Desde el año 2000, las bondades de las distintas reformas fiscales son atractivas en el discurso, pero poco efectivas en la realidad. Para no ir más lejos, el propio Secretario de Hacienda defendía como cruzado convencido que el país tendría un crecimiento económico del 4% durante el presente año. La realidad es que el país sólo crecerá el 1% en el mejor de los casos, por no hablar del desempleo como constante o que el poder adquisitivo del salario del mexicano ha decaído un 25% en los últimos 6 años.

En este panorama, no sirve de mucho una reforma fiscal que controle de mejor forma el ingreso de los ciudadanos que trabajan formalmente. La reforma sigue dejando de lado la inclusión de los millones de mexicanos que trabajan en la economía informal. Todo mundo sabe el remedio, pero nadie se atreve a recetar el medicamento. Al contrario, algunos aspectos de la reforma incitan a que una buena parte de la población continúe sumergida en la economía informal, porque los incentivos para ingresar a la economía formal son poco atractivos (un estrangulamiento brutal al pequeño y mediano empresario) y las ventajas de la economía informal (la subsistencia, como primer elemento) son más atractivas a pesar del ostracismo económico y social en el que viven millones de mexicanos.

Le reforma fiscal de Peña Nieto no es el gran revulsivo que necesita el país. Peña, Videgaray y quienes la aprobaron, lo saben. La desaparición del IETU o la aplicación de distintas tasas del ISR conforme al ingreso de las personas son pasos ínfimos.
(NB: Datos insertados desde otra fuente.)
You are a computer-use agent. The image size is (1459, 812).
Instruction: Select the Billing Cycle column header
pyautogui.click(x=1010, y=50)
El doble discurso que emplea el gobierno mexicano es demoledor para la clase media que sostiene fiscalmente al país: no habrá un crecimiento real del empleo formal (la tasa de desempleo va a la alza) y la condonación de impuestos a las grandes empresas (3,000 millones de pesos a Televisa, por ejemplo) son botones de muestra de que los ingresos no son el mayor problema.
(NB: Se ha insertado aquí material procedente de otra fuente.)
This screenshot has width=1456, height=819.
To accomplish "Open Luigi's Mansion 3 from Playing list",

Con esta reforma fiscal, el país navega en el mismo rumbo y en el mar de las mediocridades. La clase política se refleja en él. Pequeño cambios en la realidad, con gran estridencia y espectáculo mediático. El signo del gobierno peñanietista, acompañado por una oposición que no es tal, sino que se ha vuelto comparsa de los cambios de poco calado y de mucho rating (el parámetro del gobierno actual). 

El doble discurso peñanietista espanta: por una parte criticó durante años a Calderón y sus instrumentos fiscales, pero utiliza los mismos que el ex-Presidente. En esencia, es la clase política de siempre: la que sostiene que ésta es la gran reforma, pero que sabe que sólo se trata del canto de las sirenas para el contribuyente mexicano.